What Needs to Change
So, what can be done? As the authors of the review suggest, change must happen on multiple levels. At a clinical level, this means embedding trauma-informed, recovery-oriented care into every interaction. At a policy level, it means redesigning systems to prioritise continuity, early intervention, and family inclusion. And at a cultural level, it means dismantling the myths that still shape how BPD is perceived and responded to.

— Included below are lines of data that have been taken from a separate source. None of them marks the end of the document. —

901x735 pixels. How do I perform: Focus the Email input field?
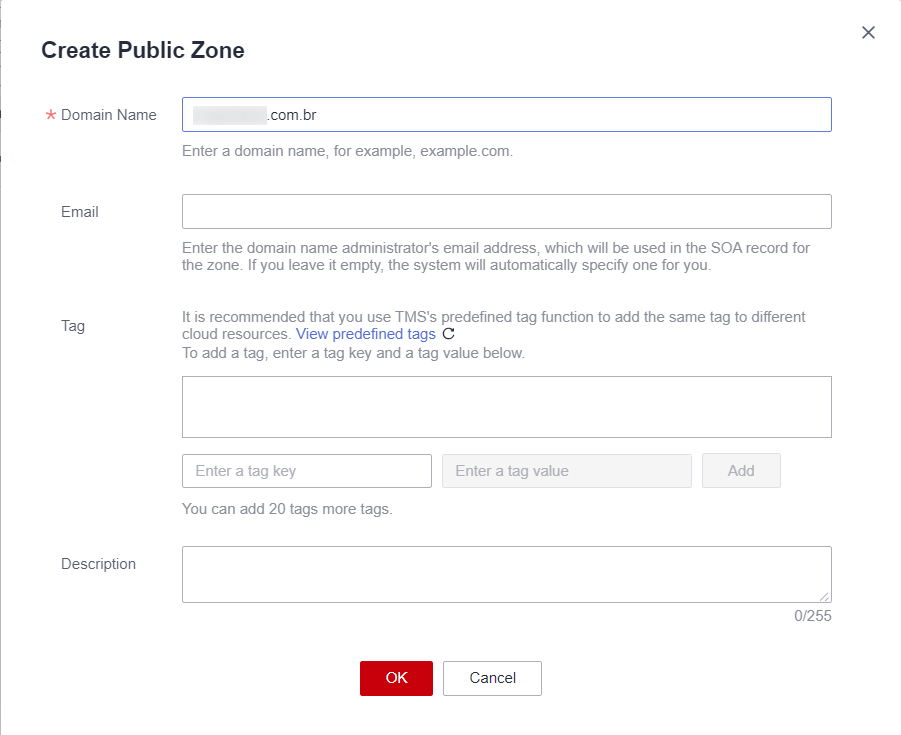[x=506, y=212]
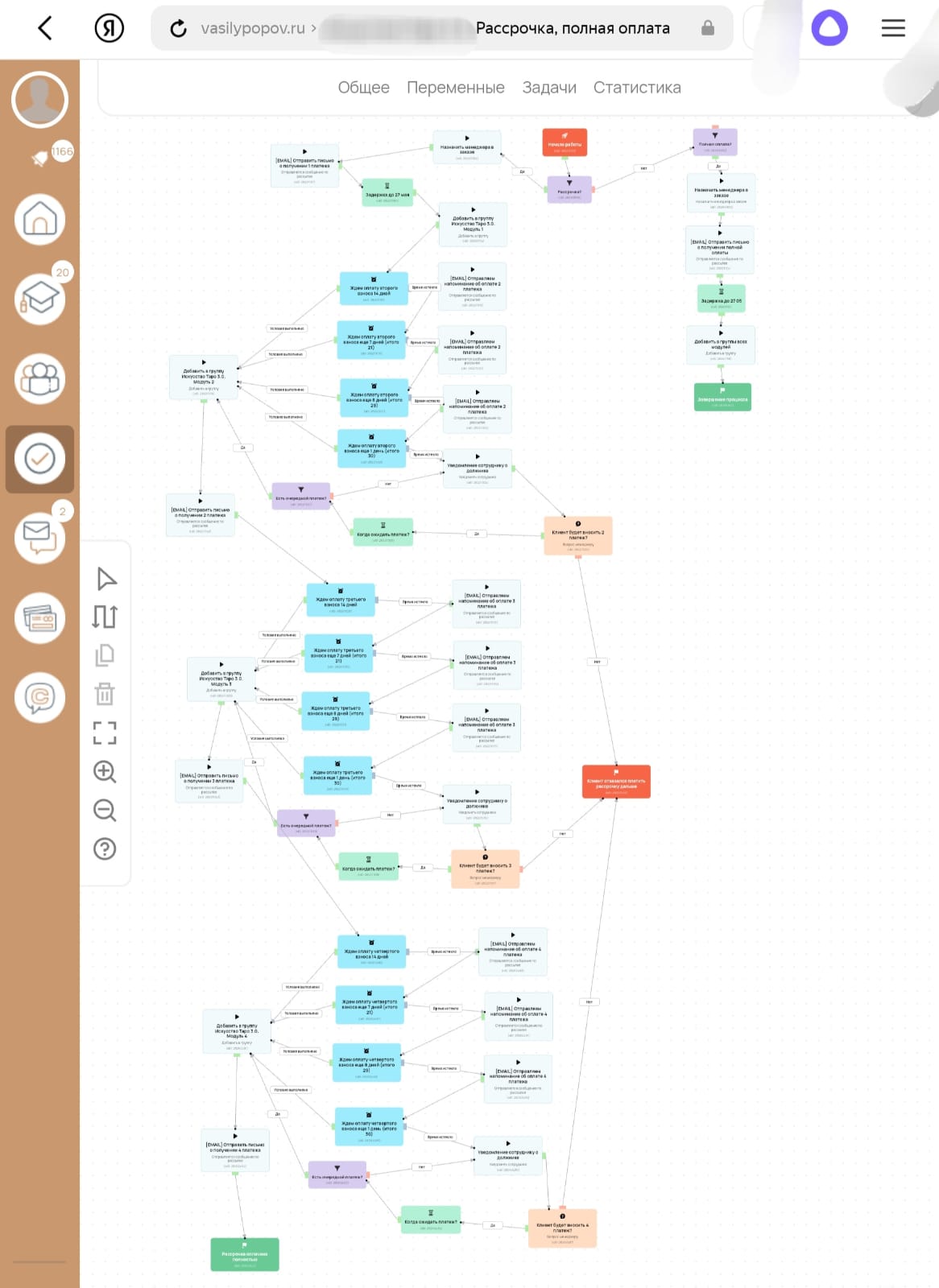939x1288 pixels.
Task: Open trainings graduation cap icon
Action: pyautogui.click(x=39, y=299)
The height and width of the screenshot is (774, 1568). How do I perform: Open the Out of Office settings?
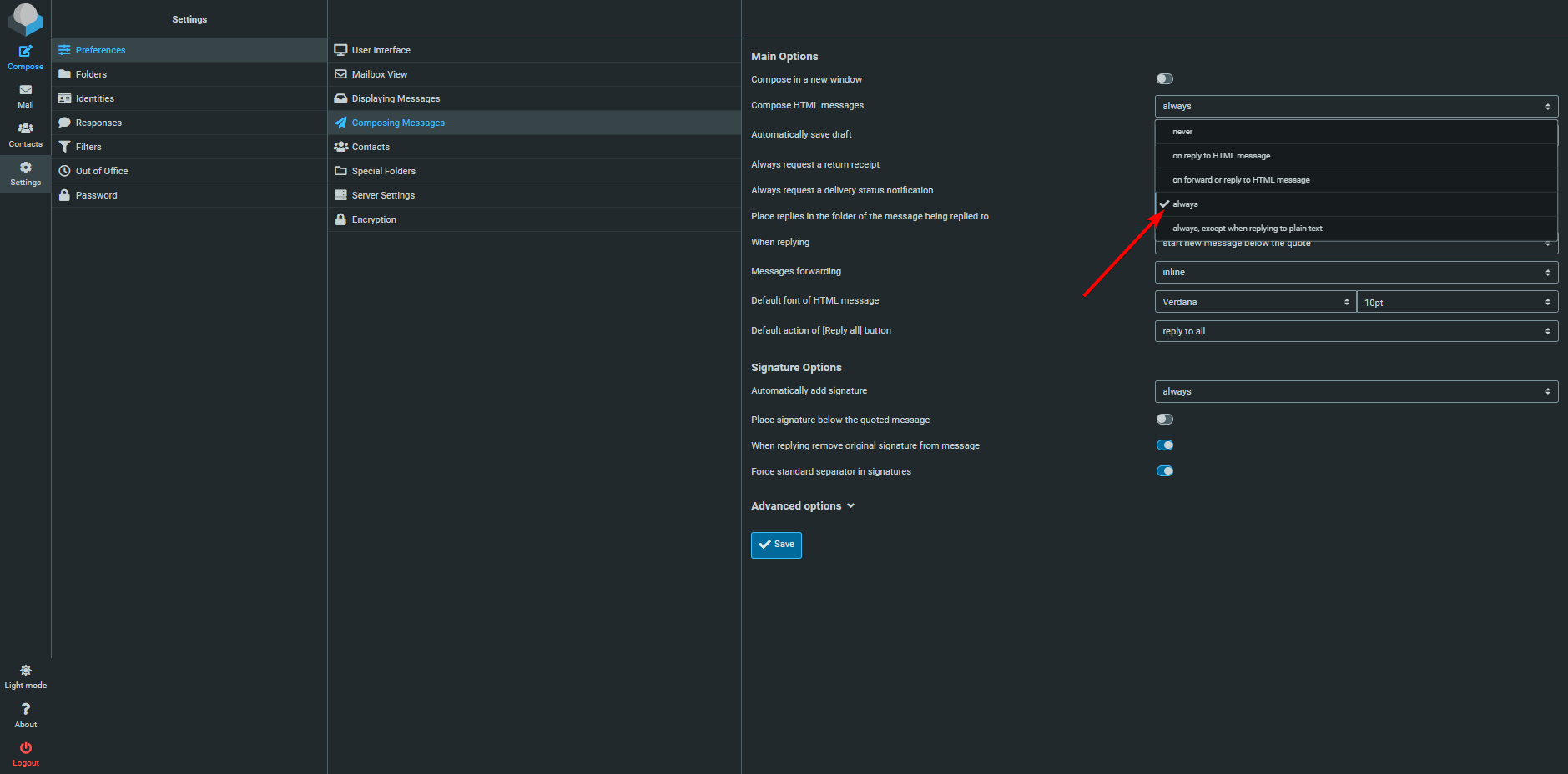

Institutions must adopt training frameworks that explicitly address stigma, unconscious bias, and carer engagement. Policies should reflect the importance of continuity of care, clear communication pathways, and collaborative safety planning. Crucially, lived experience — both from individuals with BPD and their carers — must be central to service design and evaluation.
You Are Not Alone
For carers, it helps to know you’re not imagining it. The barriers you face are not personal failures or misunderstandings — they are systemic patterns, now backed by evidence. Knowing this can be the first step toward advocacy, toward demanding better, and toward finding community in others who understand.
How BPD UK is Responding
At BPD UK, we exist to fill these gaps. Through our peer-led support groups, AI-powered BPD Coach, and evidence-informed courses, we help carers navigate systems not built for them. But we also work to change those systems — by highlighting structural failures, amplifying lived experience, and building a national platform where carers’ voices are no longer the quietest in the room.
We believe that change is not only necessary — it’s already underway. Every carer who speaks out, every clinician who listens differently, and every policymaker who prioritises inclusion brings us closer to a system that heals instead of harms.